[Opening Material provided section]

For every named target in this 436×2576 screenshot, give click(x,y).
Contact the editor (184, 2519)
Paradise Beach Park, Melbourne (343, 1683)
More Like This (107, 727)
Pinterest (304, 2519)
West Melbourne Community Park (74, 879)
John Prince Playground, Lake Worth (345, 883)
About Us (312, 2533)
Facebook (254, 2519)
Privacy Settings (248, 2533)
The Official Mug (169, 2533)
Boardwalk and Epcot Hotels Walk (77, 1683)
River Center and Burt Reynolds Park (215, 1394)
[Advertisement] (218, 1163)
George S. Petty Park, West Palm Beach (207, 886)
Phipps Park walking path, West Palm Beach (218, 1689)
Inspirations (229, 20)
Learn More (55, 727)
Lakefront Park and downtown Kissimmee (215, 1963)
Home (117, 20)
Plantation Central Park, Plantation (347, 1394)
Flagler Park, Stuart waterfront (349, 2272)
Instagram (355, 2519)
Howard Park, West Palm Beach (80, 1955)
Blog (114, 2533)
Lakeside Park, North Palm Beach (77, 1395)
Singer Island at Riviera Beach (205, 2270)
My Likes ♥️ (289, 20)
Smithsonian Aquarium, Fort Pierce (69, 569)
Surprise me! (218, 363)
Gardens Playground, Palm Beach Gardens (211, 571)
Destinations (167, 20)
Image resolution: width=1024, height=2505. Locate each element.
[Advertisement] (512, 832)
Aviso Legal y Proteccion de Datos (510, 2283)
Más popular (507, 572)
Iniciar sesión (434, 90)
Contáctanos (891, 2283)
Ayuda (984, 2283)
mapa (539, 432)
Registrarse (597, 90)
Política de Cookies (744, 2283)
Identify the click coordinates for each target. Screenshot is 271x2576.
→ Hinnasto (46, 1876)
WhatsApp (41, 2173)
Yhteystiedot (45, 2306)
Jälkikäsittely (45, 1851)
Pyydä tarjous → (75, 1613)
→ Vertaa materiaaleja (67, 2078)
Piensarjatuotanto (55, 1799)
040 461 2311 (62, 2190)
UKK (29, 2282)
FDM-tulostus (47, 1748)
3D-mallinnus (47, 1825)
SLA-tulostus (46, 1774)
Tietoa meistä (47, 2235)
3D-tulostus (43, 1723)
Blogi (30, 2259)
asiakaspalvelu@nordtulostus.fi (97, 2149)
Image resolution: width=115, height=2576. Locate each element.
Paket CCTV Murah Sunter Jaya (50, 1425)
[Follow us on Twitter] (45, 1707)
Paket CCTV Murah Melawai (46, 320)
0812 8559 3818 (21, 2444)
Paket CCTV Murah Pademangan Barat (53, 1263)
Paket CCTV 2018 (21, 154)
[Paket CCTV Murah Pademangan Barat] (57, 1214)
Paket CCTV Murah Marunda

[Closing Material provided section]

(What needs to be done):
Keeping every word as it is, repeat all of the records.

(Response):
For every named target in this 436×2576 screenshot, give click(x,y).
Contact the editor (184, 2519)
Paradise Beach Park, Melbourne (343, 1683)
More Like This (107, 727)
Pinterest (304, 2519)
West Melbourne Community Park (74, 879)
John Prince Playground, Lake Worth (345, 883)
About Us (312, 2533)
Facebook (254, 2519)
Privacy Settings (248, 2533)
The Official Mug (169, 2533)
Boardwalk and Epcot Hotels Walk (77, 1683)
River Center and Burt Reynolds Park (215, 1394)
[Advertisement] (218, 1163)
George S. Petty Park, West Palm Beach (207, 886)
Phipps Park walking path, West Palm Beach (218, 1689)
Inspirations (229, 20)
Learn More (55, 727)
Lakefront Park and downtown Kissimmee (215, 1963)
Home (117, 20)
Plantation Central Park, Plantation (347, 1394)
Flagler Park, Stuart waterfront (349, 2272)
Instagram (355, 2519)
Howard Park, West Palm Beach (80, 1955)
Blog (114, 2533)
Lakeside Park, North Palm Beach (77, 1395)
Singer Island at Riviera Beach (205, 2270)
My Likes ♥️ (289, 20)
Smithsonian Aquarium, Fort Pierce (69, 569)
Surprise me! (218, 363)
Gardens Playground, Palm Beach Gardens (211, 571)
Destinations (167, 20)
Image resolution: width=1024, height=2505. Locate each element.
[Advertisement] (512, 832)
Aviso Legal y Proteccion de Datos (510, 2283)
Más popular (507, 572)
Iniciar sesión (434, 90)
Contáctanos (891, 2283)
Ayuda (984, 2283)
mapa (539, 432)
Registrarse (597, 90)
Política de Cookies (744, 2283)
Identify the click coordinates for each target. Screenshot is 271x2576.
→ Hinnasto (46, 1876)
WhatsApp (41, 2173)
Yhteystiedot (45, 2306)
Jälkikäsittely (45, 1851)
Pyydä tarjous → (75, 1613)
→ Vertaa materiaaleja (67, 2078)
Piensarjatuotanto (55, 1799)
040 461 2311 (62, 2190)
UKK (29, 2282)
FDM-tulostus (47, 1748)
3D-mallinnus (47, 1825)
SLA-tulostus (46, 1774)
Tietoa meistä (47, 2235)
3D-tulostus (43, 1723)
Blogi (30, 2259)
asiakaspalvelu@nordtulostus.fi (97, 2149)
Image resolution: width=115, height=2576. Locate each element.
Paket CCTV Murah Sunter Jaya (50, 1425)
[Follow us on Twitter] (45, 1707)
Paket CCTV Murah Melawai (46, 320)
0812 8559 3818 (21, 2444)
Paket CCTV Murah Pademangan Barat (53, 1263)
Paket CCTV 2018 (21, 154)
[Paket CCTV Murah Pademangan Barat] (57, 1214)
Paket CCTV Murah Marunda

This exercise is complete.